[Input records]
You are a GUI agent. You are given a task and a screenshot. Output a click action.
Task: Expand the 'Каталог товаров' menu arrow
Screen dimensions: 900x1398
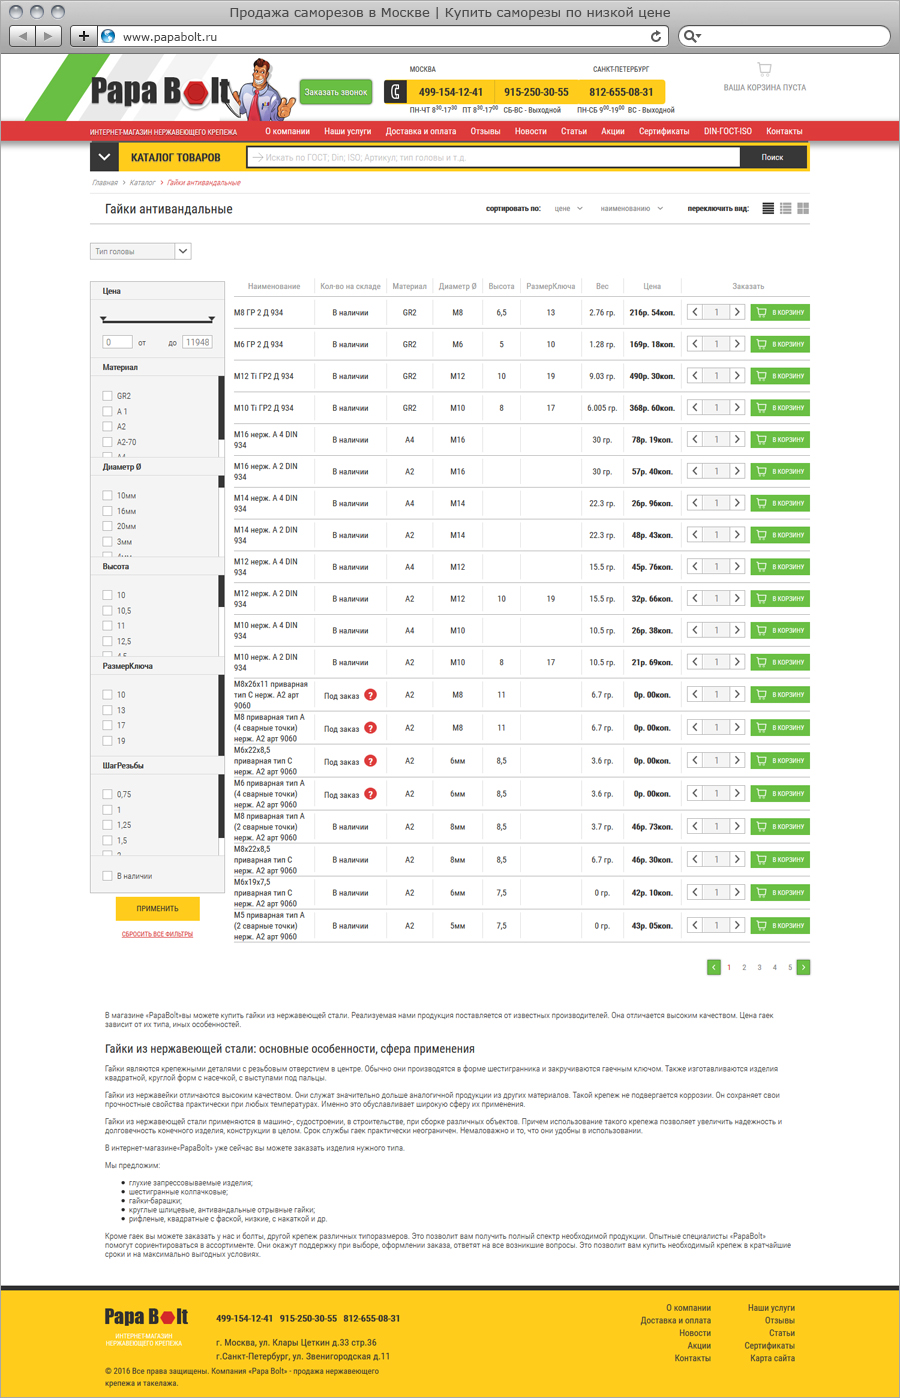click(x=105, y=157)
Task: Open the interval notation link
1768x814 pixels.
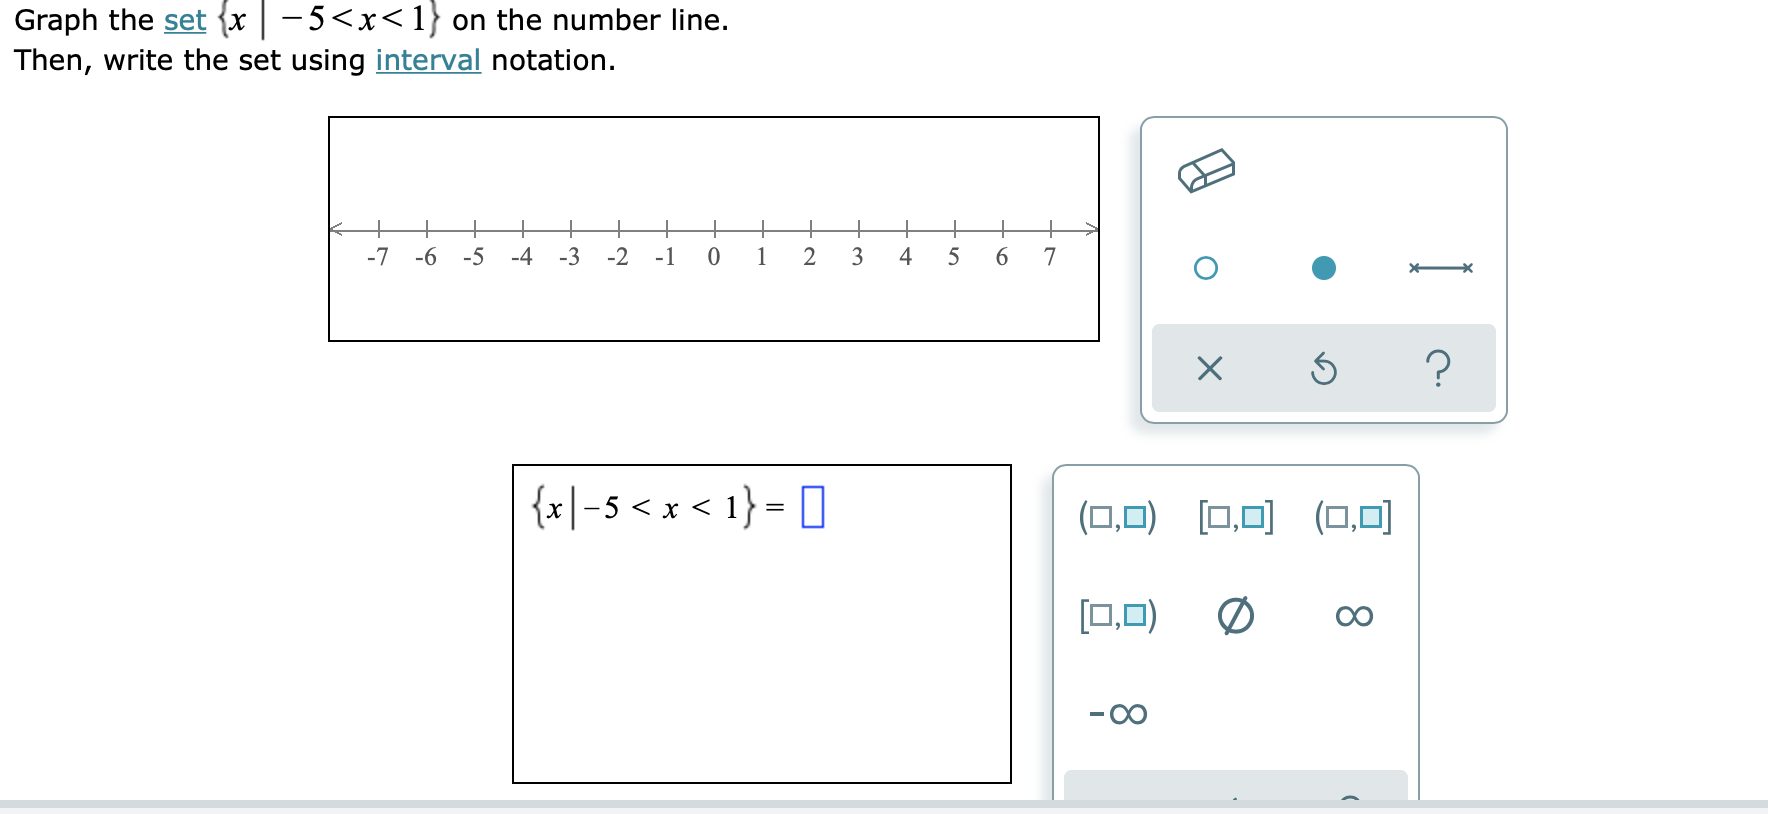Action: [427, 61]
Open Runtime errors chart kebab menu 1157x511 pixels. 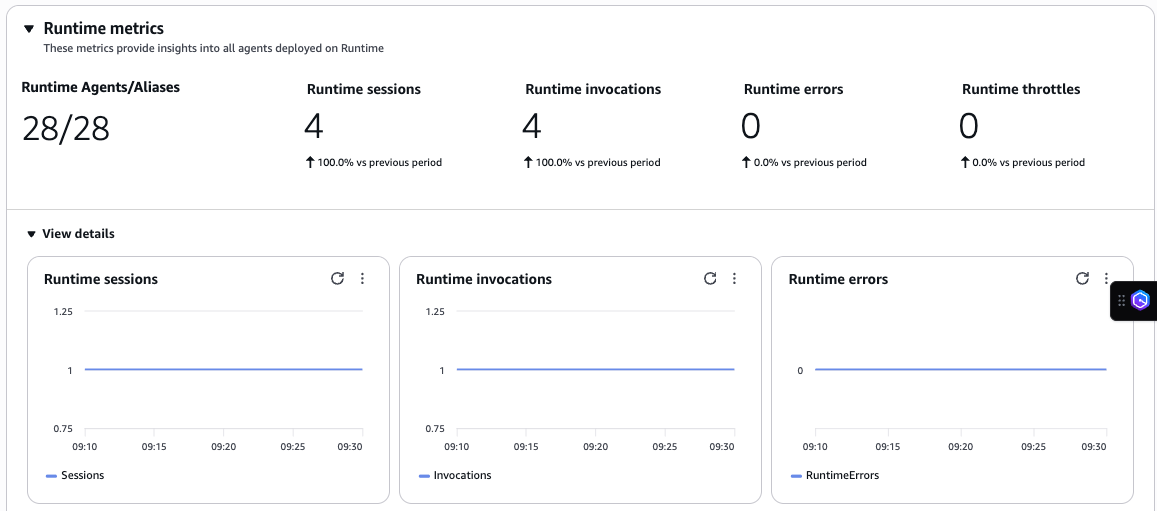(x=1106, y=279)
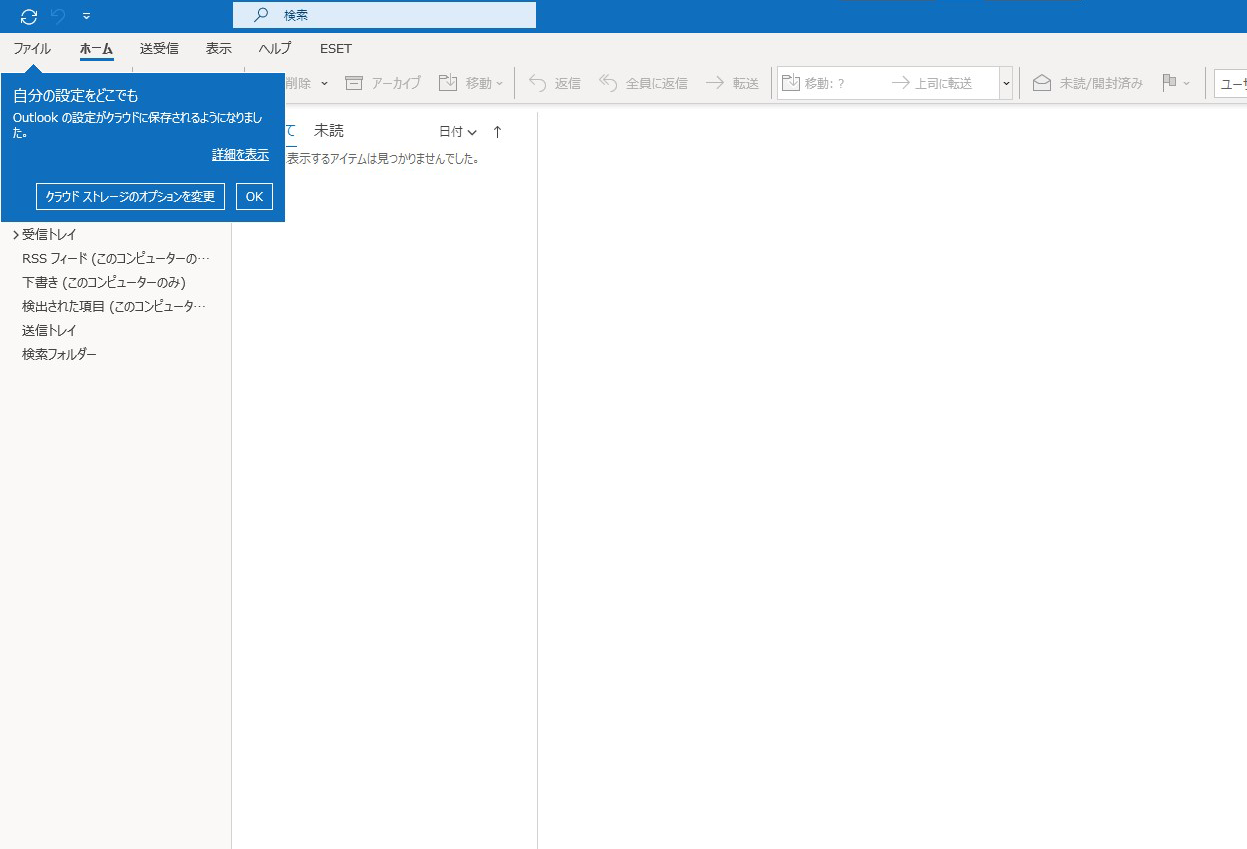Click the 未読/開封済み envelope icon
The height and width of the screenshot is (849, 1247).
tap(1042, 83)
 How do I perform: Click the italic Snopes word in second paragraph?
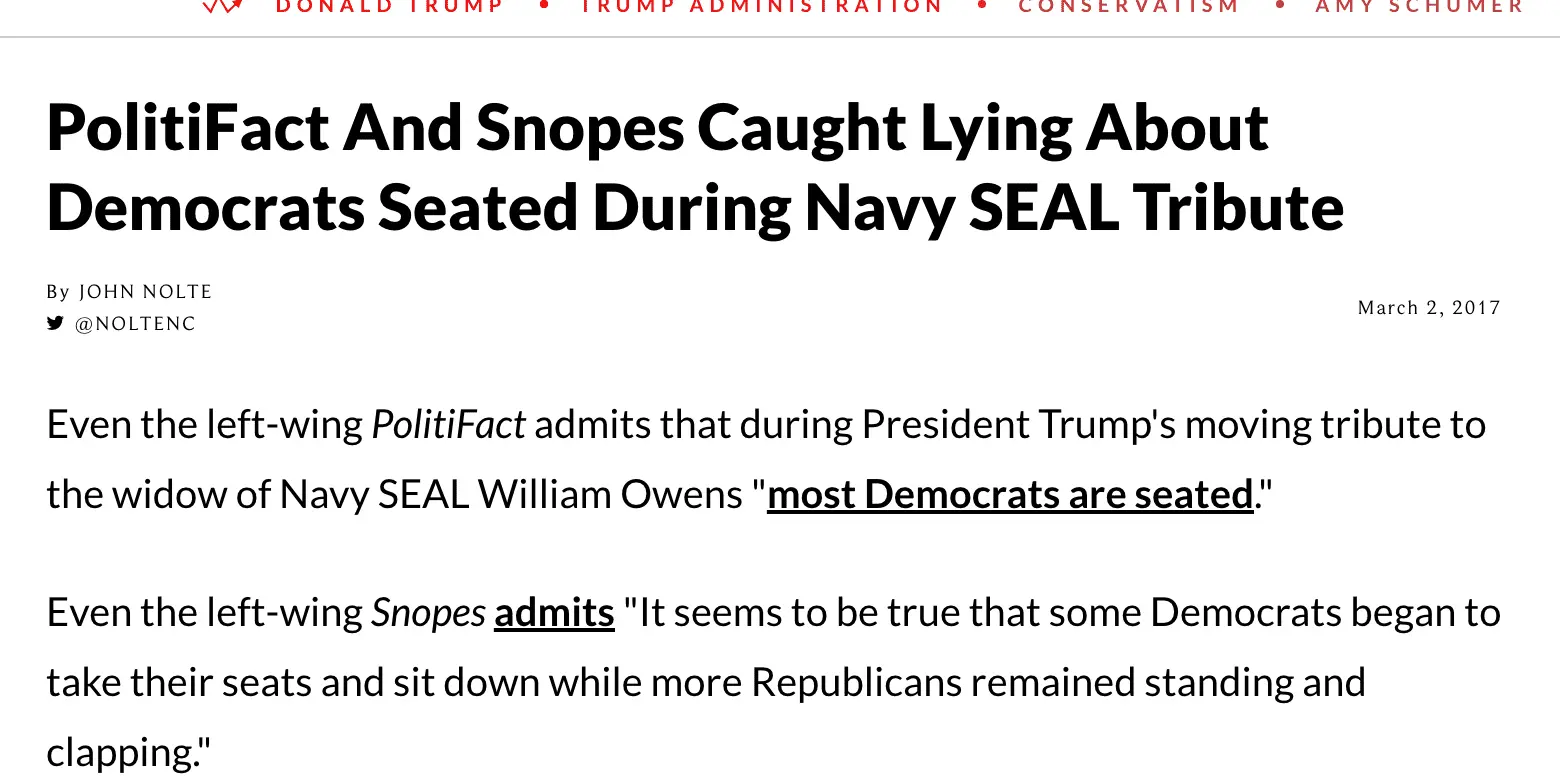click(x=428, y=613)
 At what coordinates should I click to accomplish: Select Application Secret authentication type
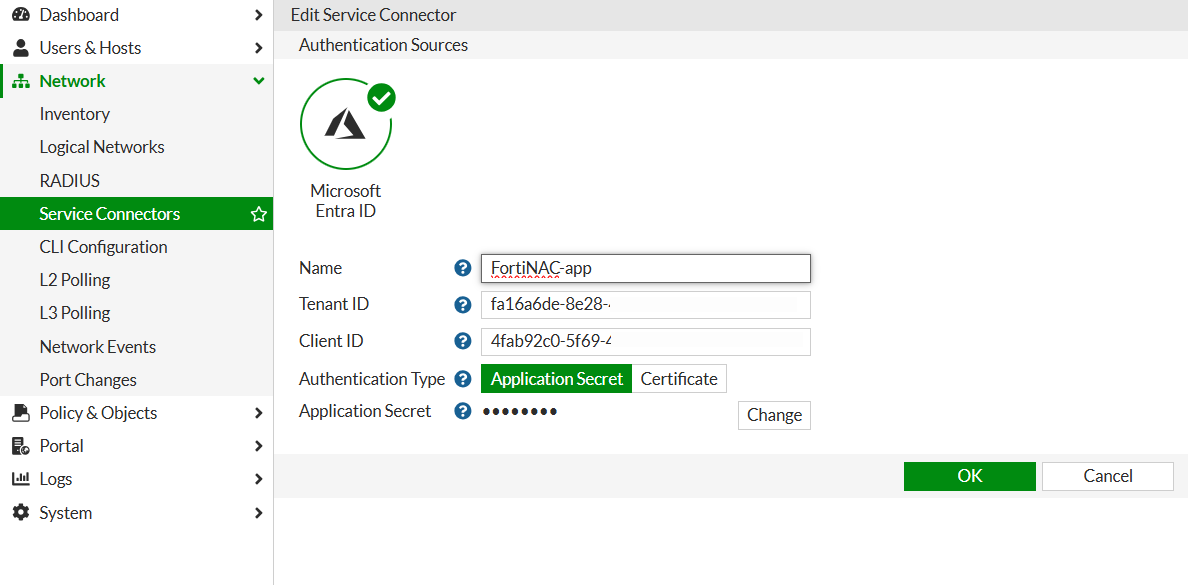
[/Input records]
Skip all pictures. Copy exactly the lines from the one containing "How do I perform: Click" through the end of the records, both ends included.

 How do I perform: Click the italic Snopes word in second paragraph?
click(x=428, y=613)
 At what coordinates should I click to accomplish: Select Application Secret authentication type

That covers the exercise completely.